_Problem details_:
Reproduce the data below verbatim, from its first line through the line that contains "Action: tap(145, 185)", including both ends. Leave the pictures out of your copy.

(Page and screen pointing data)
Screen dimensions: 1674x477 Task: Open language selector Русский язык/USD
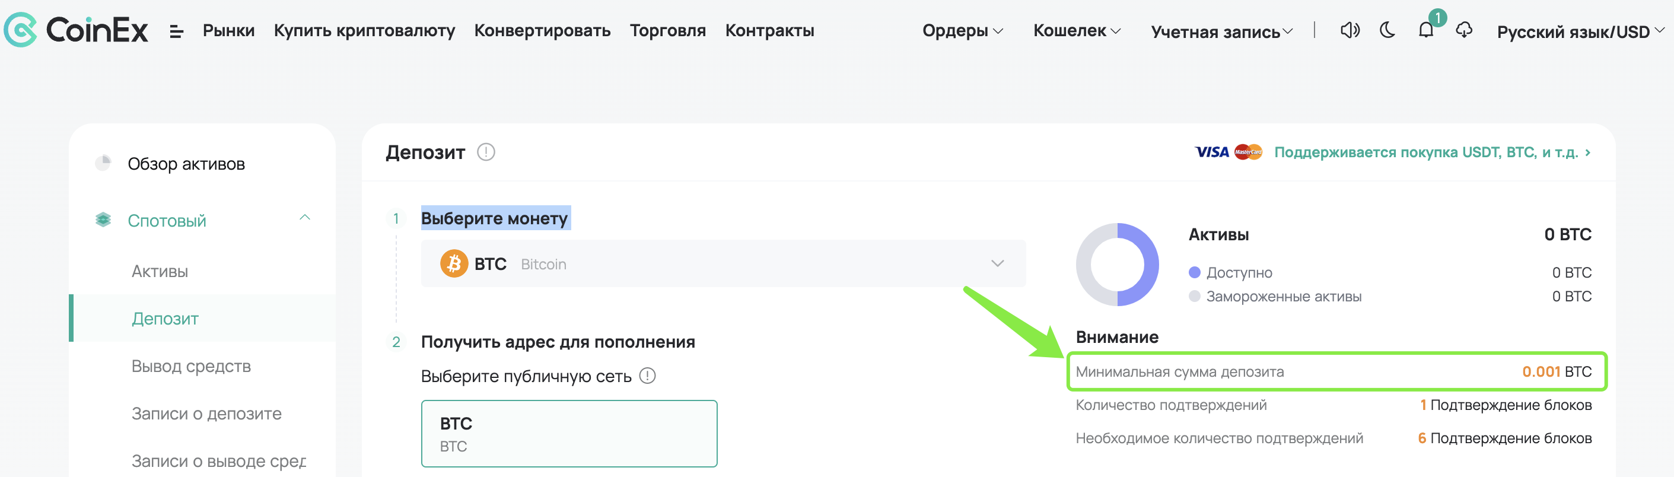pyautogui.click(x=1580, y=32)
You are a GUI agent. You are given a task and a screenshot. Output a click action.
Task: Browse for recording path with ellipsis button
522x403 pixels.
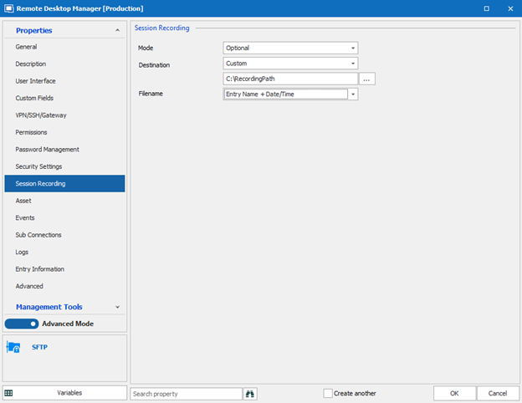pos(366,79)
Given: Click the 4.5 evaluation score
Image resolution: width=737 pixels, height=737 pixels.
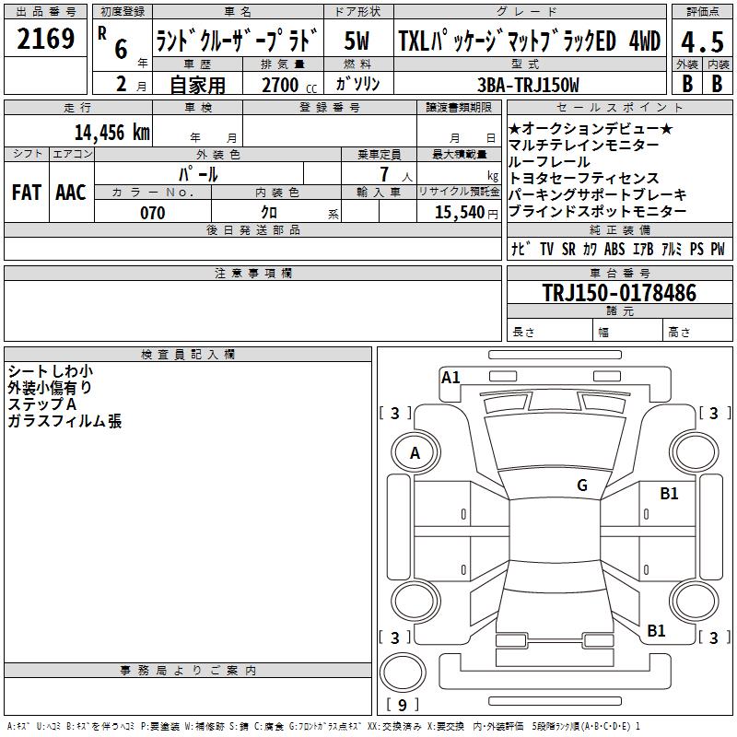Looking at the screenshot, I should pyautogui.click(x=702, y=41).
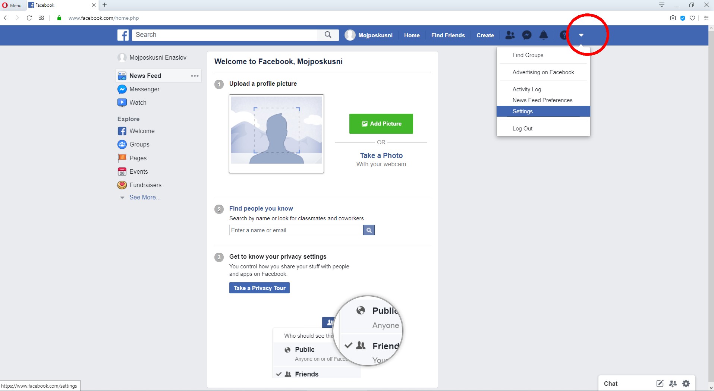Image resolution: width=714 pixels, height=391 pixels.
Task: Open Fundraisers in the Explore sidebar
Action: tap(145, 185)
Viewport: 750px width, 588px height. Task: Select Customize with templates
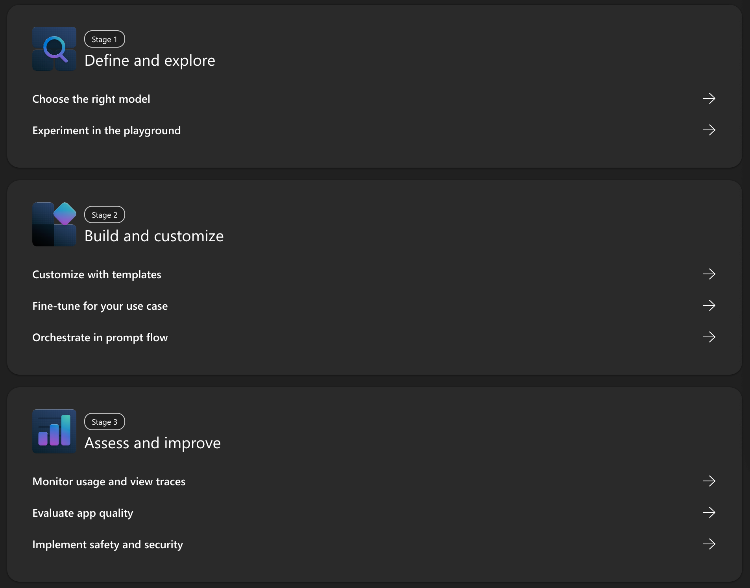point(97,274)
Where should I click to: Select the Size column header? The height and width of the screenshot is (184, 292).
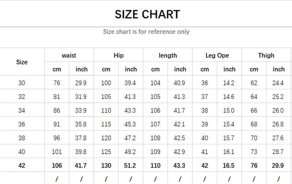(x=22, y=62)
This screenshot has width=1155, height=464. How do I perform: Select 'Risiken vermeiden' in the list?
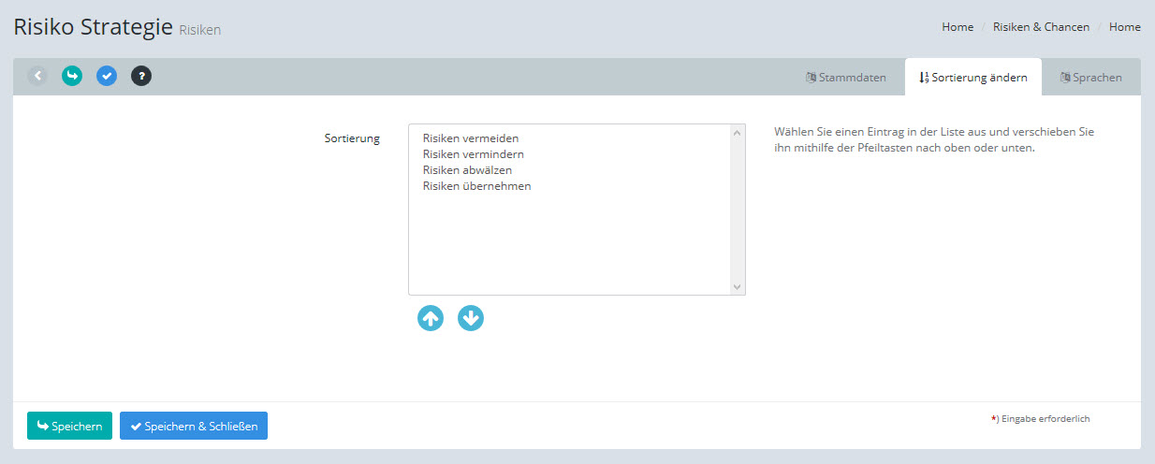pyautogui.click(x=470, y=138)
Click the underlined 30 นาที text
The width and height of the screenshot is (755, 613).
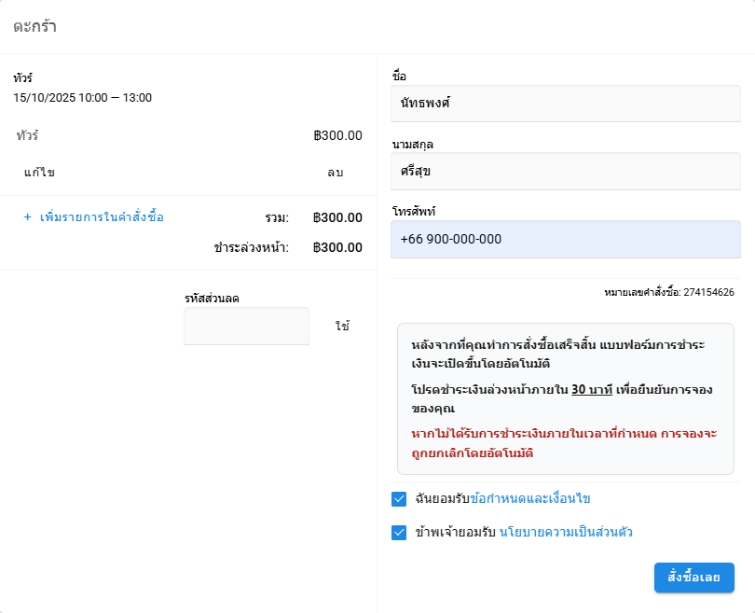point(591,390)
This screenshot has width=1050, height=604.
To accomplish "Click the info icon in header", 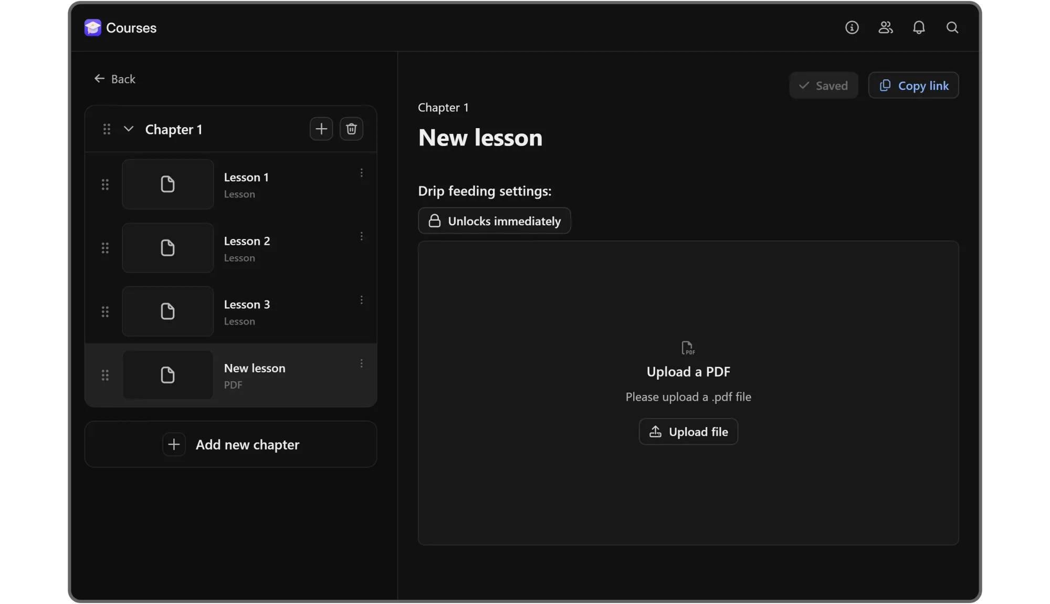I will (852, 27).
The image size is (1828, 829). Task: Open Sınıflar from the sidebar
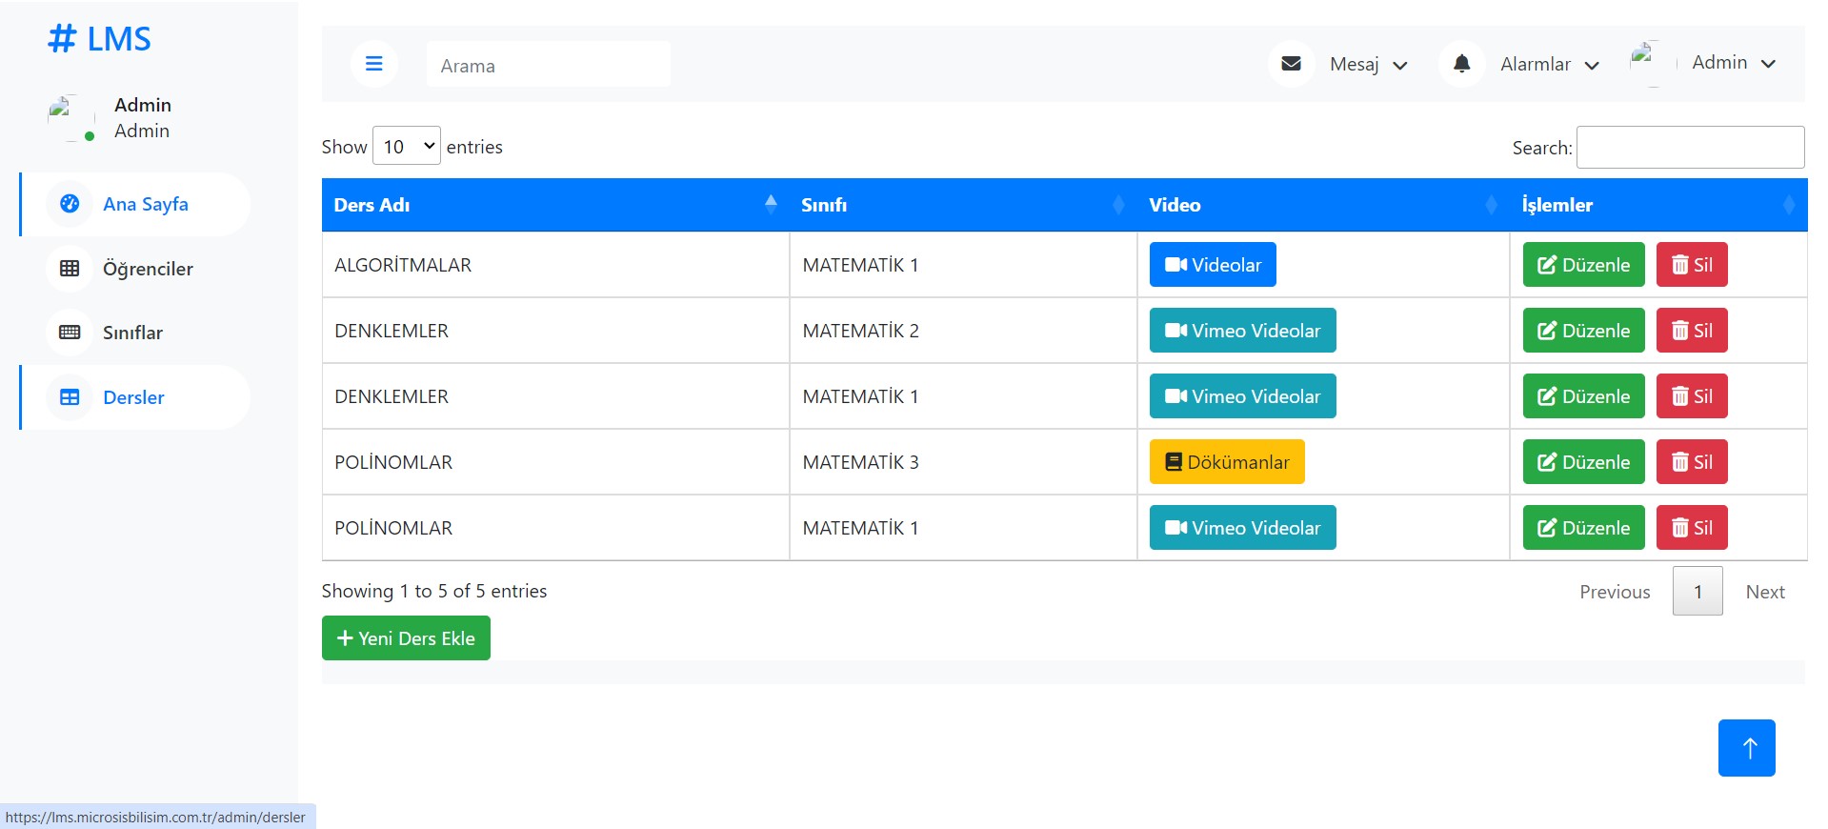pos(132,333)
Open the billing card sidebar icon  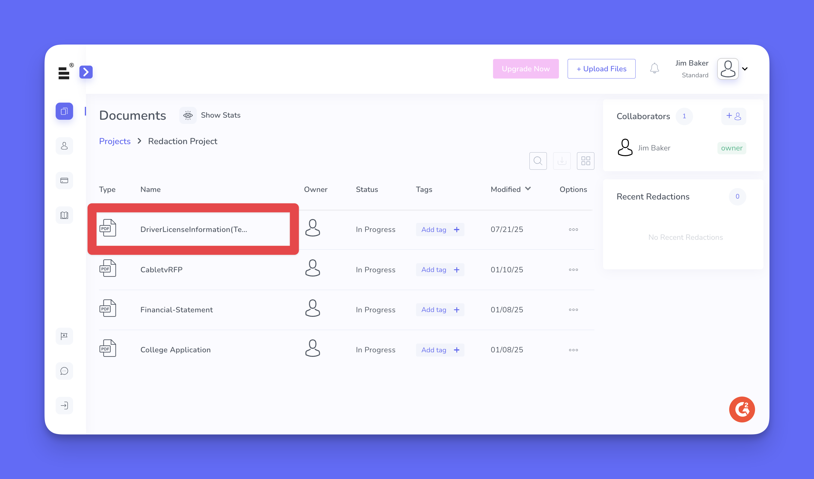pos(64,181)
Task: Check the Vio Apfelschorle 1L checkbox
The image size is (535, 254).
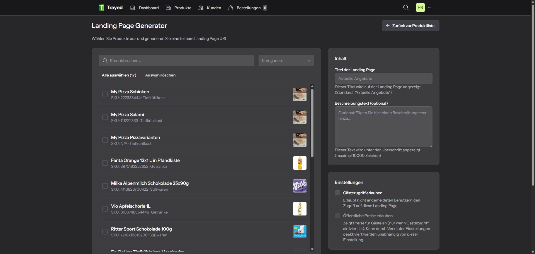Action: (105, 209)
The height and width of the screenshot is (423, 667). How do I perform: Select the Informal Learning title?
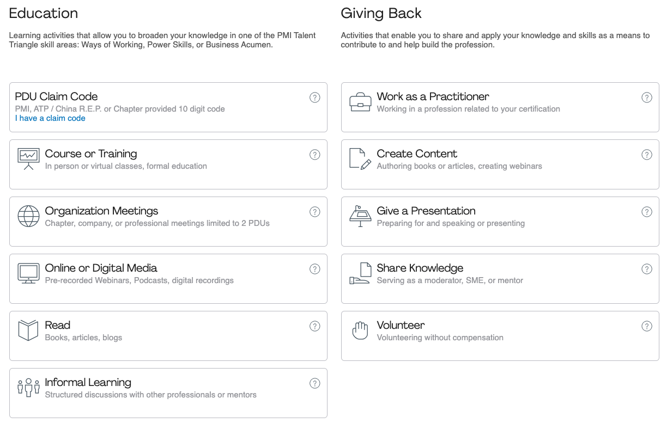pos(88,382)
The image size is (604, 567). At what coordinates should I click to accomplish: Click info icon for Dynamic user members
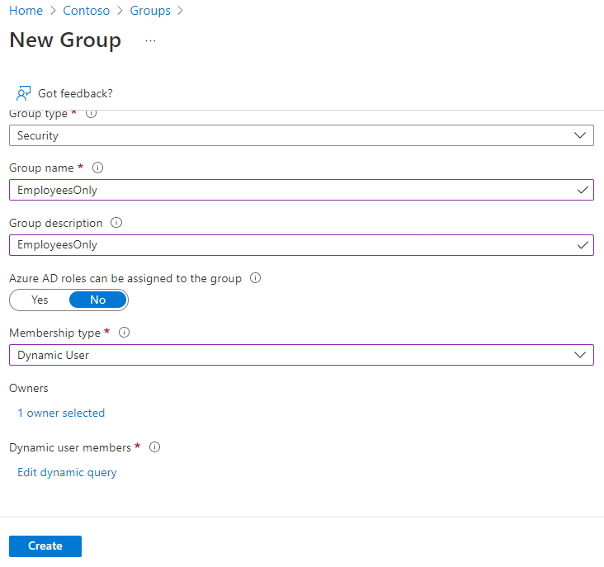[154, 447]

_Task output_:
Screen dimensions: 1674x477 Task: Open language selector Русский язык/USD
pyautogui.click(x=1580, y=32)
You are a GUI agent. You are given a task and a screenshot. Output a click action.
Task: Browse for recording path with ellipsis button
522x403 pixels.
pos(366,79)
Given: Click the 4.5 evaluation score
Image resolution: width=737 pixels, height=737 pixels.
Looking at the screenshot, I should pyautogui.click(x=702, y=41).
Image resolution: width=714 pixels, height=391 pixels.
Task: Open Fundraisers in the Explore sidebar
Action: tap(145, 185)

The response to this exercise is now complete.